### Work required:
Give back the material that follows, identical in every line.

***

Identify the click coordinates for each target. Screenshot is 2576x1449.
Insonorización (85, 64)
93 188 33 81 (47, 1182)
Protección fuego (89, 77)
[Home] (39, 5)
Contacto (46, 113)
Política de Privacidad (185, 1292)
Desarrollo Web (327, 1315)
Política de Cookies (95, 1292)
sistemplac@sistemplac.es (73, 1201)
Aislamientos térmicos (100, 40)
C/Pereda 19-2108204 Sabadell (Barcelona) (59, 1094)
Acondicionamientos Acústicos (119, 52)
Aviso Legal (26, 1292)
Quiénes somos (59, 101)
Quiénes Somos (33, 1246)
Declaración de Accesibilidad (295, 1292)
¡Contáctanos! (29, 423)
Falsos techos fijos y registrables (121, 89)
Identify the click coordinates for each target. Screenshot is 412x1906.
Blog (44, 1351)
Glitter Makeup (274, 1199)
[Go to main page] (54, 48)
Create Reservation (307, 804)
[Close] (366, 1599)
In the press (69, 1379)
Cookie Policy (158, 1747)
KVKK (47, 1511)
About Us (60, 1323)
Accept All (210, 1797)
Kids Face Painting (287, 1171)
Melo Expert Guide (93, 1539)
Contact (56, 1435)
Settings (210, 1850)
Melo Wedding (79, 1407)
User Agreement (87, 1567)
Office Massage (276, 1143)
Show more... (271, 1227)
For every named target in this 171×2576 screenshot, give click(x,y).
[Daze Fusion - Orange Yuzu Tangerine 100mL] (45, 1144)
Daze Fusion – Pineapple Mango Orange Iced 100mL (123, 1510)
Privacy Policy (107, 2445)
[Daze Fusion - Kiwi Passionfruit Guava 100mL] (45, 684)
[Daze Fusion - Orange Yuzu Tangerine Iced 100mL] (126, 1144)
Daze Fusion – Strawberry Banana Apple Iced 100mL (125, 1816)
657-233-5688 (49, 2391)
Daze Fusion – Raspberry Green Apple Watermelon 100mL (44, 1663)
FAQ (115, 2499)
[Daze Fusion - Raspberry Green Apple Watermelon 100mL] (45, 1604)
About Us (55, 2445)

***

### Task solution:
Identify the click coordinates for each target. Screenshot is 2576x1449.
Insonorización (85, 64)
93 188 33 81 (47, 1182)
Protección fuego (89, 77)
[Home] (39, 5)
Contacto (46, 113)
Política de Privacidad (185, 1292)
Desarrollo Web (327, 1315)
Política de Cookies (95, 1292)
sistemplac@sistemplac.es (73, 1201)
Aislamientos térmicos (100, 40)
C/Pereda 19-2108204 Sabadell (Barcelona) (59, 1094)
Acondicionamientos Acústicos (119, 52)
Aviso Legal (26, 1292)
Quiénes somos (59, 101)
Quiénes Somos (33, 1246)
Declaración de Accesibilidad (295, 1292)
¡Contáctanos! (29, 423)
Falsos techos fijos y registrables (121, 89)
Identify the click coordinates for each target. Screenshot is 412x1906.
Blog (44, 1351)
Glitter Makeup (274, 1199)
[Go to main page] (54, 48)
Create Reservation (307, 804)
[Close] (366, 1599)
In the press (69, 1379)
Cookie Policy (158, 1747)
KVKK (47, 1511)
About Us (60, 1323)
Accept All (210, 1797)
Kids Face Painting (287, 1171)
Melo Expert Guide (93, 1539)
Contact (56, 1435)
Settings (210, 1850)
Melo Wedding (79, 1407)
User Agreement (87, 1567)
Office Massage (276, 1143)
Show more... (271, 1227)
For every named target in this 171×2576 screenshot, give click(x,y).
[Daze Fusion - Orange Yuzu Tangerine 100mL] (45, 1144)
Daze Fusion – Pineapple Mango Orange Iced 100mL (123, 1510)
Privacy Policy (107, 2445)
[Daze Fusion - Kiwi Passionfruit Guava 100mL] (45, 684)
[Daze Fusion - Orange Yuzu Tangerine Iced 100mL] (126, 1144)
Daze Fusion – Strawberry Banana Apple Iced 100mL (125, 1816)
657-233-5688 (49, 2391)
Daze Fusion – Raspberry Green Apple Watermelon 100mL (44, 1663)
FAQ (115, 2499)
[Daze Fusion - Raspberry Green Apple Watermelon 100mL] (45, 1604)
About Us (55, 2445)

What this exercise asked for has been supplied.